PROMPT: From the entries below, report only the number of lines that contain the word "will".

(Records from a data collection)
----------------------------------------

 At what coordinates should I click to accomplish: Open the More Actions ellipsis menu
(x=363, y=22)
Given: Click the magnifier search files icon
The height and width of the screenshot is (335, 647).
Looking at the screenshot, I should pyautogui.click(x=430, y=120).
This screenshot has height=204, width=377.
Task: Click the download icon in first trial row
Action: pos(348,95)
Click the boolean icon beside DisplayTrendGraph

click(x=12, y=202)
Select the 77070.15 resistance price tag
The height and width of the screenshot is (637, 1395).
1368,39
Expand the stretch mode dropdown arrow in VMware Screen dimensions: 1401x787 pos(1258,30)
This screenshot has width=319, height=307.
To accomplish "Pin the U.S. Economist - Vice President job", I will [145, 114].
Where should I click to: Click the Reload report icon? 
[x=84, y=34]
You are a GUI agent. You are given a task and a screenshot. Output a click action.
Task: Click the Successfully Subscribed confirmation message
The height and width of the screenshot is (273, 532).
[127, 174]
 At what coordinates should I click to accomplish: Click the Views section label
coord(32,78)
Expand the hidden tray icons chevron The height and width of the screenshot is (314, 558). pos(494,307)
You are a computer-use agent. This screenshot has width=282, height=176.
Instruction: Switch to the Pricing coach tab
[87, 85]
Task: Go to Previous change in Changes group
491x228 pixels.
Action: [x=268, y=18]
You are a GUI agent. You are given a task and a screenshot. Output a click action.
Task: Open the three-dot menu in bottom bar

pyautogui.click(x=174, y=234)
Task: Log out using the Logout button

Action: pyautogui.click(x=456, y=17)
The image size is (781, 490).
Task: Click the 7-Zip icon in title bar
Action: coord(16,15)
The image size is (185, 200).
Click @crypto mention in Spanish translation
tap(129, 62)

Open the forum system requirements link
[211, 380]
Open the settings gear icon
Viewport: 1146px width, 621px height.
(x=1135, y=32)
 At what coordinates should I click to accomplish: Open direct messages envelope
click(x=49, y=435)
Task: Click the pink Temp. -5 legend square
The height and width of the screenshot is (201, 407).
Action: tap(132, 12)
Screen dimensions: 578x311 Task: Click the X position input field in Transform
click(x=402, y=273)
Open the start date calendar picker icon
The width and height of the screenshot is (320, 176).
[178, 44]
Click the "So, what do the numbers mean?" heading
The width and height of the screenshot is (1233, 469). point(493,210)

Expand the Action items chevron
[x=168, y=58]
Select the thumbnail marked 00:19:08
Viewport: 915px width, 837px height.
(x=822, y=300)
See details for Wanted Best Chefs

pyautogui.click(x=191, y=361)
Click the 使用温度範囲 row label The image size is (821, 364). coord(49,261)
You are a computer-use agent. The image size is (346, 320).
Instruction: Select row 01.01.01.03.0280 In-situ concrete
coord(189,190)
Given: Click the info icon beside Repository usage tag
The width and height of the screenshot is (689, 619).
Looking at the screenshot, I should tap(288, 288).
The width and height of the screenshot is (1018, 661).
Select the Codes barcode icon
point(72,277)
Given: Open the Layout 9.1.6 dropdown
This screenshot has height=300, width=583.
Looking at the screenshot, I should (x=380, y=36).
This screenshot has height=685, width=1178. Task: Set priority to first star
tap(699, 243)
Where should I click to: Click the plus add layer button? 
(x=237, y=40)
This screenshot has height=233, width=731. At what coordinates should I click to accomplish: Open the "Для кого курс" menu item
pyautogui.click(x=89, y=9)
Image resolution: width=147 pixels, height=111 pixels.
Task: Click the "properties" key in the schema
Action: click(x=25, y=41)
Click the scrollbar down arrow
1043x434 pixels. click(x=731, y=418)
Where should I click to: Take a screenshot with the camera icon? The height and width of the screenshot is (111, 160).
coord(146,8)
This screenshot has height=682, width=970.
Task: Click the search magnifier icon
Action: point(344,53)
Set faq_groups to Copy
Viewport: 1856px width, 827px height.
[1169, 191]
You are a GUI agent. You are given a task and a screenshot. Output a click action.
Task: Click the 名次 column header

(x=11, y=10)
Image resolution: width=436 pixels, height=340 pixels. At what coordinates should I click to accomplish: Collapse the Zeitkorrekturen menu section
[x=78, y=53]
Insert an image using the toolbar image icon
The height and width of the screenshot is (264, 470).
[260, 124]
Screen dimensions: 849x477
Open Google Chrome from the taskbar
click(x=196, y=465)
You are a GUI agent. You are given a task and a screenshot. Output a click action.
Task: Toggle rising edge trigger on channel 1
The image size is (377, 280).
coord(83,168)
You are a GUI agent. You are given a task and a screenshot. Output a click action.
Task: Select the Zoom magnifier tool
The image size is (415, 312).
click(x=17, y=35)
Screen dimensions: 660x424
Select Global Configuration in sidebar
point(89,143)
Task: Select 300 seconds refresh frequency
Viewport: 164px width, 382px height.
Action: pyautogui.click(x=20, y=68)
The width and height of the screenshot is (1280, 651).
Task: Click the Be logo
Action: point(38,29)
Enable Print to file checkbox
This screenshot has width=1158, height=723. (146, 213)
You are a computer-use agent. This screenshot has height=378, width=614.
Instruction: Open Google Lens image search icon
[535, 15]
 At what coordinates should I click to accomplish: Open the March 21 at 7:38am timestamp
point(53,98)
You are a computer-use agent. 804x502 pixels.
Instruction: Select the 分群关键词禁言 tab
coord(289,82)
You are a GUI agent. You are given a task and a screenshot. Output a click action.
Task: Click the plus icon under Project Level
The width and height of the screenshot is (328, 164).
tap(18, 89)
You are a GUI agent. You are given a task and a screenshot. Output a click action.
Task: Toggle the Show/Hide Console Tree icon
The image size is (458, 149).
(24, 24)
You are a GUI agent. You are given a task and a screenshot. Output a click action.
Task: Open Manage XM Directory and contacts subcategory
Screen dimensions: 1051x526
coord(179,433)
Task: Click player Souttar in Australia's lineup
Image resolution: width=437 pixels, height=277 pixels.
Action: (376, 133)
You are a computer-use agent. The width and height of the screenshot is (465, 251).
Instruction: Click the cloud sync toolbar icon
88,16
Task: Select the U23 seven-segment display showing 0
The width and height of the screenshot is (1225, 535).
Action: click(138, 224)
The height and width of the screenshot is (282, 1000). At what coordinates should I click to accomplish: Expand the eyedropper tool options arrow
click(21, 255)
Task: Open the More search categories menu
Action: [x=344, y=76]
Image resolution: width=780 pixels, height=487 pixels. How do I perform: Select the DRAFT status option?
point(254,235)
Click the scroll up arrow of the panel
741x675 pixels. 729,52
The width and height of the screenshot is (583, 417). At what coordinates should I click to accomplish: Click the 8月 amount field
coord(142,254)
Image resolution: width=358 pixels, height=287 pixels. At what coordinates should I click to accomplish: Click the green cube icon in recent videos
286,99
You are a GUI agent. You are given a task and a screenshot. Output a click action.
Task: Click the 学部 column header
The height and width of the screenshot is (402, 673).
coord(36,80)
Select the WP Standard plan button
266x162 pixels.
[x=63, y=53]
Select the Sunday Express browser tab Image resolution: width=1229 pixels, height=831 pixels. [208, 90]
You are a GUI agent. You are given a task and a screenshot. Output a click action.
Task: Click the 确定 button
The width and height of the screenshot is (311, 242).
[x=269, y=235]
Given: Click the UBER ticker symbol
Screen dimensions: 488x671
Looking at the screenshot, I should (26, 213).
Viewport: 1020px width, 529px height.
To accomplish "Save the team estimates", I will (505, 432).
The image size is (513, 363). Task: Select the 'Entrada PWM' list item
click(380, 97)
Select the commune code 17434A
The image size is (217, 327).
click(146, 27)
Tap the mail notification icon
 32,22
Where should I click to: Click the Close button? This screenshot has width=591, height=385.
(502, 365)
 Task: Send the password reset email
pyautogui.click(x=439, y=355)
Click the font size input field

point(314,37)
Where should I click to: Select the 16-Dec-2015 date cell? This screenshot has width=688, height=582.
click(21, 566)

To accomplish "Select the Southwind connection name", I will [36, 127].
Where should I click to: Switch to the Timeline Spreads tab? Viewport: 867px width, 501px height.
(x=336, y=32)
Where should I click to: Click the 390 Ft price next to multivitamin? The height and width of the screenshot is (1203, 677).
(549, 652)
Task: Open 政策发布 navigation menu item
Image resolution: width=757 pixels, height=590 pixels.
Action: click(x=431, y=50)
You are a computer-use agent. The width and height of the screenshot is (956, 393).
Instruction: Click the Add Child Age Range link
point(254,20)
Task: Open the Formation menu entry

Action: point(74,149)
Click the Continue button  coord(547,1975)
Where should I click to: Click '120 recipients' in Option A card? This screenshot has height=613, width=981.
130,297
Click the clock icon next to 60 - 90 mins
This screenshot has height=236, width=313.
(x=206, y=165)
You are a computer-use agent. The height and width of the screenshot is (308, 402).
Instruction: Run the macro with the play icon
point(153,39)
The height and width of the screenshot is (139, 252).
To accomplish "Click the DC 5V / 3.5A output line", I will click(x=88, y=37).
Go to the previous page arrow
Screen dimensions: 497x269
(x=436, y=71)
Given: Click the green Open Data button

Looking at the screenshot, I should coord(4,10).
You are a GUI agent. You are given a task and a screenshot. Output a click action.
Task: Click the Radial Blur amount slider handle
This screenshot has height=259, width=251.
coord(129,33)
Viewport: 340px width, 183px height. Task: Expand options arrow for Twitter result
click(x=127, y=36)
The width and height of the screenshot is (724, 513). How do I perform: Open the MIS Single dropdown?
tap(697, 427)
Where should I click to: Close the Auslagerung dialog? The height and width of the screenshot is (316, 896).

----------------------------------------

ANSWER: 4